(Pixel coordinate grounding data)
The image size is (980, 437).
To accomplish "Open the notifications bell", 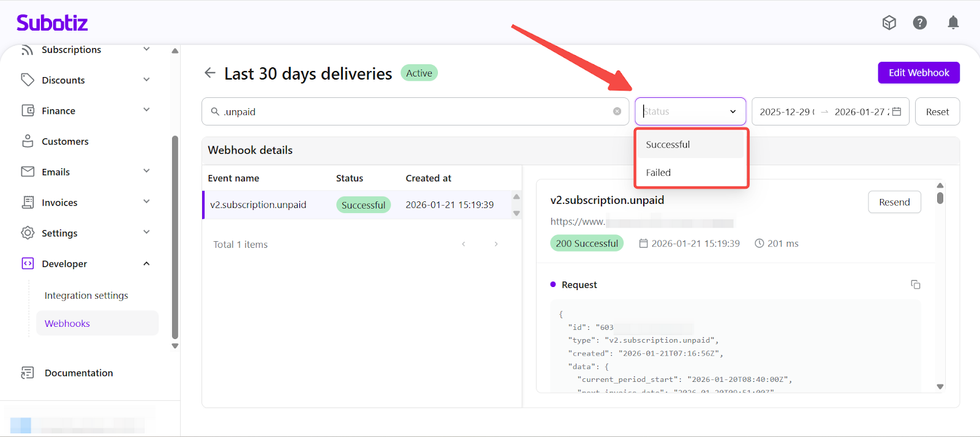I will [953, 23].
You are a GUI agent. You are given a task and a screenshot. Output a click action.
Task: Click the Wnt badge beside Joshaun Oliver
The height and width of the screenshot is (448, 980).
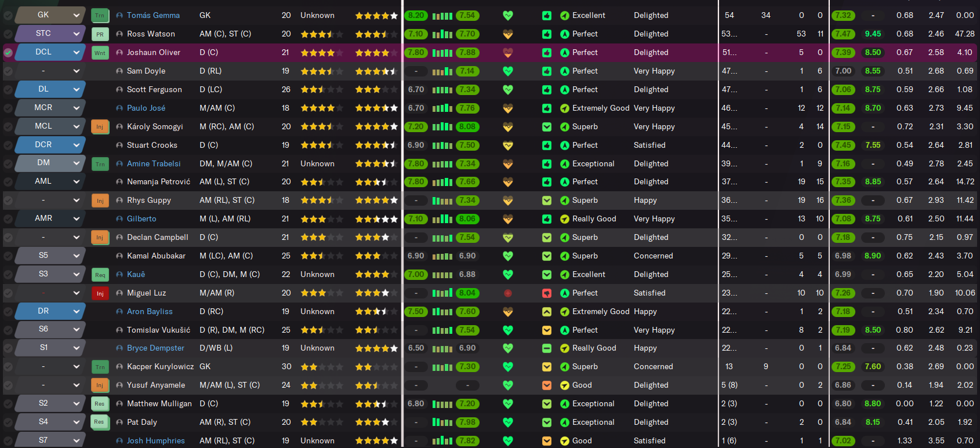(x=100, y=53)
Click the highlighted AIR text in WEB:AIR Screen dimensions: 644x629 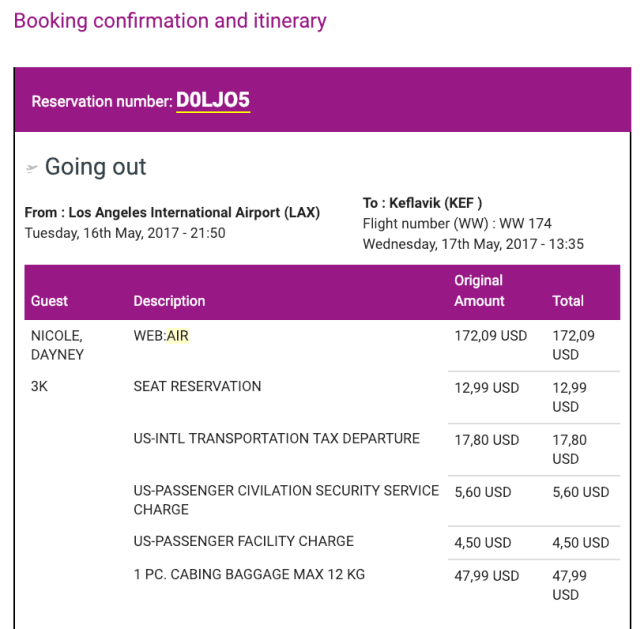pyautogui.click(x=177, y=336)
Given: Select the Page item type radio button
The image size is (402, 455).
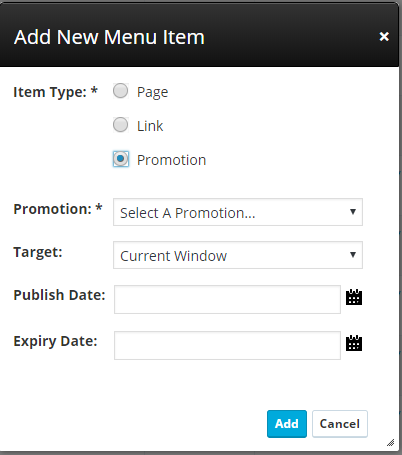Looking at the screenshot, I should pyautogui.click(x=120, y=91).
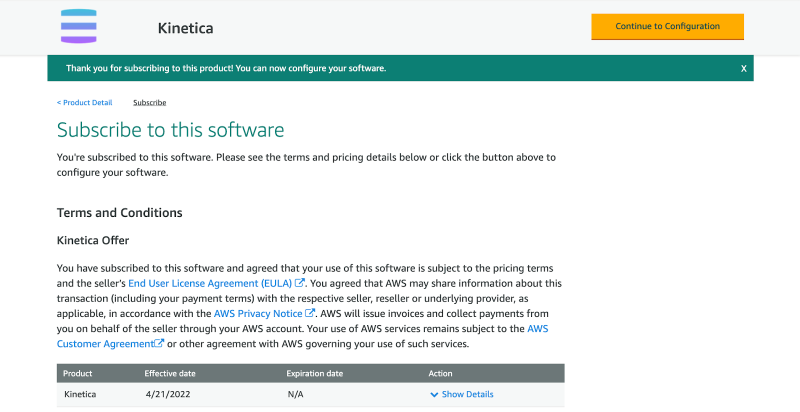
Task: Click the external-link icon after AWS Privacy Notice
Action: click(310, 313)
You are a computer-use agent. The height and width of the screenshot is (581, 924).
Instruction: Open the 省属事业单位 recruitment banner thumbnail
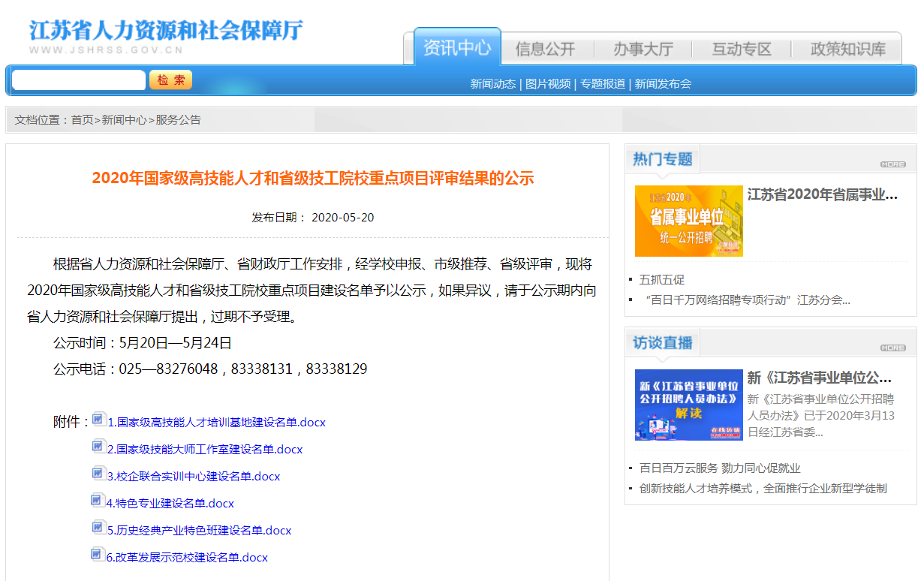[688, 221]
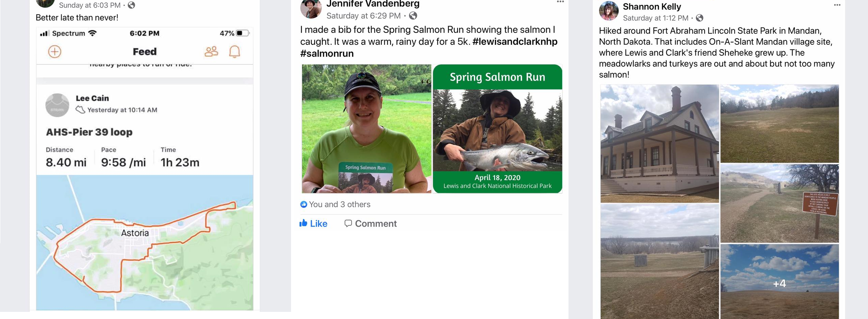Click the Comment button

point(370,223)
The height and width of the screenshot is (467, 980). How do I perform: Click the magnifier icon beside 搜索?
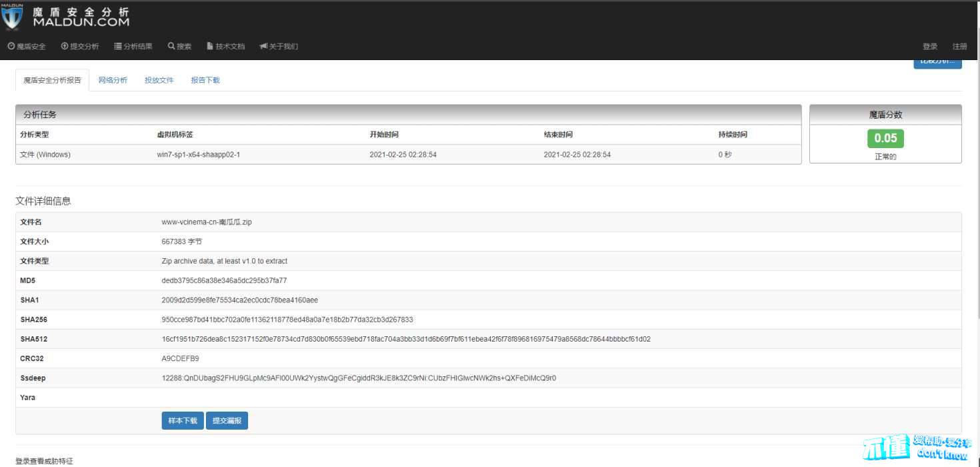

> **Exercise details**: What is the number of lines in the records above that include the word "beside"? Reply with that number and nothing more.

> **Result of this exercise**: 2